Thinking about uncertainty
One of the most common complaints about xG I hear is about the ratings of single shots.
My common refrain is that for a single shot the error bars should be in the range of plus or minus 25%. This matches pretty well with work done by @WillTGM who estimated that at the 90% confidence intervals a single shot was in the 10-15% range, with things dropping to about +/- 5-7% at 100 shots, +/- 2-3% at 1,000 shots and then settling into +/- 1-2% at 5,000 shots.
With this, I thought it would be good to think about ways of illustrating this uncertainty. We present these graphics and numbers with decimal points (sometimes even into the 2 decimal range, I know I can be guilty of that at times) that present a level of certainty that is not warranted, especially at the single-game level.
So with inspiration from what others have done before, especially Martin Eastwood (@penaltyblog) I have made some adjustments to my standard xG vizualizations.
The new running xG Graphics
First this is what the old one looks like:
And here is what the updated one looks like.
I had made a few changes here, first I have changed my default font style because I got bored looking at the old one.
Second and more importantly, is the addition of the confidence intervals for each shot. I have gone with a bit more uncertainty in these sticking with the +/- 25%. The top end of shots is obviously still capped so that a shot cannot have a value greater than 1, so with really big chances the low end will be larger than the high estimate.
I have also added the low and high estimates range to the sum at the top, to make seeing the level of uncertainty more clear.
Overall I am quite happy with how this looks and the extra information that is presented seems intuitive (if it isn't or more information is warranted please send me a message).
The third thing I have added is the simulated match result from the shots.

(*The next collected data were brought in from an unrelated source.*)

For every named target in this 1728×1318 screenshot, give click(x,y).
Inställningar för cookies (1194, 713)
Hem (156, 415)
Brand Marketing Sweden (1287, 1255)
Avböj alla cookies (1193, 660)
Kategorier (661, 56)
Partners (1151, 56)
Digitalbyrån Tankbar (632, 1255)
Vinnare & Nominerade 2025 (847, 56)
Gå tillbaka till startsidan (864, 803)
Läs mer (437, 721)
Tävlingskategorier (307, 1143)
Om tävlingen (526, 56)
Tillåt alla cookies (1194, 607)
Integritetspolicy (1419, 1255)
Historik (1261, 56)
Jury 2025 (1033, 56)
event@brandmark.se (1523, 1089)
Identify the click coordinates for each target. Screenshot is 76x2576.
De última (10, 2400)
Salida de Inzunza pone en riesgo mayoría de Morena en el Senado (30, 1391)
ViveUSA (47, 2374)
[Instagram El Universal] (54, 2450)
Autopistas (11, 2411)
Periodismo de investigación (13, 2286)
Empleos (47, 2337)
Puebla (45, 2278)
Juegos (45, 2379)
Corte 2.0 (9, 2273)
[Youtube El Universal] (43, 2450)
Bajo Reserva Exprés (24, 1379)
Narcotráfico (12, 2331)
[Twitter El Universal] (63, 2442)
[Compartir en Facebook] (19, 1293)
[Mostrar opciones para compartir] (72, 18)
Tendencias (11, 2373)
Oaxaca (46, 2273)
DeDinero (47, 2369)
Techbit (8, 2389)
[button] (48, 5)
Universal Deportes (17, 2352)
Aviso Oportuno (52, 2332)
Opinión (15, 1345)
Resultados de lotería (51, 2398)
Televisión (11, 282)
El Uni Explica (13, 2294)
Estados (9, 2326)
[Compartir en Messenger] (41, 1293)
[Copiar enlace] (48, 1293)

This is originally inspired by what StatsBomb and something that I had before when I was still making these from excel.
The simulated match result is a Monte Carlo simulation where for each shot a random value between the low estimate and high estimate (at the suggestion of @elliott_stapley, which is much appreciated) is chosen and then compared to a random number to simulate goal or no goal. These are added up and then the goals scored are compared to give the probability of home win/draw/away win. From these, I have also derived expected points for each team.
One of the things that using the low and high estimates does for these simulations is flatten the odds slightly and I think that is probably a good thing to reflect that there is more uncertainty than was reflected in the regular xG values. I am happy again to have spent the time to get this into the visualization and I like the current presentation.
Thanks for reading and if you have any suggestions I am always open to hearing them.